On the 4th of May 1956 six young guys – Patrick, David, John, George, Rodney and Brian turned up at St. Patrick’s School Hall in Dalkey and became the start of what has been 50 years of Dalkey Sea Scouting. The records don’t tell us whether any dogs called Timmy were hanging around to help out, but the official Log Book (now available on DVD!) shows that they were an industrious bunch, as in 1957 they collected the most money of any Scout Troop in Ireland (on a per capita basis) during Bob-A-Job week. In many ways, this is the same type of experience held by most of the 600 or so people that were to join what expanded to become the wider 41st Dublin (St Patrick’s, Dalkey) Scout Group. Lots of planning meetings, activities, fine al fresco dining and memories of how the Bivvy bag did not leak when climbed into for an hour’s sleep at four in the morning, during a storm, right at the top of Keeper Hill; this is the stuff that forms the backbone of entries in the Dalkey Sea Scout Log Books.

The historical record is illustrated in words, photographs, drawings and physical mementoes such as tickets for buses and Gang Shows. The first Patrols (groups of 4 –8 Scouts led by a Scout age Patrol Leader) formed by the Troop were the Gannets and the Seagulls. Seabirds have formed the basis of Patrol names, and most scouts will remember which Patrol they were in when they joined – Herons, Skuas, Cormorants and Penguins are names that have been used at various times over the past half-century.

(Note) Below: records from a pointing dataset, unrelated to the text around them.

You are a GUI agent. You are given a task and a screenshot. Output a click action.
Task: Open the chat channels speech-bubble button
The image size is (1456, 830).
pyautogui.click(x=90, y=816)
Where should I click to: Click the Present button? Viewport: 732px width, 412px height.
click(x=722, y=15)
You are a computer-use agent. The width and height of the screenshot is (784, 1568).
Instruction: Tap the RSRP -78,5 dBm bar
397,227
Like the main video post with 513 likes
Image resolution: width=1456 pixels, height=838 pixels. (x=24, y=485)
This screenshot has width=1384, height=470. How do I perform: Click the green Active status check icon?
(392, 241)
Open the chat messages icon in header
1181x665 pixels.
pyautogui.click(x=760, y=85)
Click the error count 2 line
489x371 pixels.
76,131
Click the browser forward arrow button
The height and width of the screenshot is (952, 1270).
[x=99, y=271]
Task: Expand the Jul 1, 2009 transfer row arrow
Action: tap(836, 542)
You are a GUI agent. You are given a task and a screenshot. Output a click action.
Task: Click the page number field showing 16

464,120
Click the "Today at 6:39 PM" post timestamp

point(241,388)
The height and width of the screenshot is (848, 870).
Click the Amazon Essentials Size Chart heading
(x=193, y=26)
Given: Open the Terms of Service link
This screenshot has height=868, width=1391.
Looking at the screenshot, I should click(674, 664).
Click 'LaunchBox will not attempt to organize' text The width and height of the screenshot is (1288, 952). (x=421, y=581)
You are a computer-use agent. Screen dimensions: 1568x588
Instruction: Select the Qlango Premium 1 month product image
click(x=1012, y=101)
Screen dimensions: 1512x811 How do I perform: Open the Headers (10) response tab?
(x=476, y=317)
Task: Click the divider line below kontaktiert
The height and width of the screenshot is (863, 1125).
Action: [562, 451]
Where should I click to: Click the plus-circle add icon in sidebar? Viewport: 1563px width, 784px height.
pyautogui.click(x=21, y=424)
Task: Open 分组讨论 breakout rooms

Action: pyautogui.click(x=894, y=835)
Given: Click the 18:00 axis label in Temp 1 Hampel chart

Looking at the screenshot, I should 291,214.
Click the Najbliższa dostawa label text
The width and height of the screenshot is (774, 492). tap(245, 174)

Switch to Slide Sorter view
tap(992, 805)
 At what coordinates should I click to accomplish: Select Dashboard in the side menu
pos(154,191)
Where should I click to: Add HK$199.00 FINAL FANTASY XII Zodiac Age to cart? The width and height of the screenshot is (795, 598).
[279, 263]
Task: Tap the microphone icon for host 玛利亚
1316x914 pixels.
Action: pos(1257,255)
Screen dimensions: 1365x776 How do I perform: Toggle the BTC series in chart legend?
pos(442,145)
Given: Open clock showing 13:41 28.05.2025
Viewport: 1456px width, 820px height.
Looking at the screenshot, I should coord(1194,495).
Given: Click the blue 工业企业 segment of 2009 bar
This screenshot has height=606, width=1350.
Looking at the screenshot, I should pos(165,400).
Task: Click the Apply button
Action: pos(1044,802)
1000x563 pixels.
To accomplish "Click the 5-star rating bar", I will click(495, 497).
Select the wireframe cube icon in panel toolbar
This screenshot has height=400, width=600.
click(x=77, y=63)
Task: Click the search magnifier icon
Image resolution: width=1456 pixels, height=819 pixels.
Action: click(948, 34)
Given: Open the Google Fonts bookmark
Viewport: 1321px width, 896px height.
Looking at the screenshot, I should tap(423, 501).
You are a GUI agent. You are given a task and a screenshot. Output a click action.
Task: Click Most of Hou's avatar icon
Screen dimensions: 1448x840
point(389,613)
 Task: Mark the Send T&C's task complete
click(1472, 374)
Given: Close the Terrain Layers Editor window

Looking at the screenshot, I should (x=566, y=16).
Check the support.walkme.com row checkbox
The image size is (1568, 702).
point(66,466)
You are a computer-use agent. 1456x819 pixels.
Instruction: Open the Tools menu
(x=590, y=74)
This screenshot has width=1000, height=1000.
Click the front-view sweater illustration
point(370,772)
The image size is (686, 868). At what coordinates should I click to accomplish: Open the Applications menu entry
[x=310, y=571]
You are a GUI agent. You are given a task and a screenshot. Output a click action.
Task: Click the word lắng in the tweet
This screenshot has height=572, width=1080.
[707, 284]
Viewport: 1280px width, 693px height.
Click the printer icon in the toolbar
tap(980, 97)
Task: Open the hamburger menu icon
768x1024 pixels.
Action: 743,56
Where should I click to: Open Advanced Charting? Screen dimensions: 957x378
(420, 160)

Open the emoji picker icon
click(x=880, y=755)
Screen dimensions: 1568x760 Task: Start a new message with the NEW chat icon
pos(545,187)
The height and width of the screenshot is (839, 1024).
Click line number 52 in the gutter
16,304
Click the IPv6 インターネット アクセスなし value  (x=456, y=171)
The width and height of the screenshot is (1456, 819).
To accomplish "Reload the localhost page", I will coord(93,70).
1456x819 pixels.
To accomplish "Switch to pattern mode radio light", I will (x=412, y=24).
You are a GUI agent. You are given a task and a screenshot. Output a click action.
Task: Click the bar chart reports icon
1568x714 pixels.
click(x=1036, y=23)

The Log Books are also a microcosm of wider societal social history and are written by the most active of protagonists. Many entries are perhaps not so reverential, recording those who failed to turn up to an event and that the reason given being ‘No Excuse!’ In the swinging sixties and seventies a constant stream of new, young leaders ensured the culture, music and politics of the time peeked in as part of the programme keeping the troop relevant and maintaining a bustling level of activity.

Those leaders who have got the most fulfillment from the troop over the 50 years have realised early on in their role that a wide and rounded range of communication and organisation, as well as practical, skills was needed to build on the rich heritage handed down from their immediate predecessors. While other troops like Dollymount would carve their names more often on the trophies for the annual inter-troop Smythe, Frye and Hamill Cup Competitions, missing the winning spots often came down to things like not being able to get a whole team together with the same colour shoes.  But, as a few of the leaders only had footwear that came in colours like green or red, it was a badge of pride to some that made the glances more sweet, when Dalkey Sea Scouts did go up to accept Cups and Plaques for rowing, sailing, canoeing, outdoor pool swimming or camping competitions.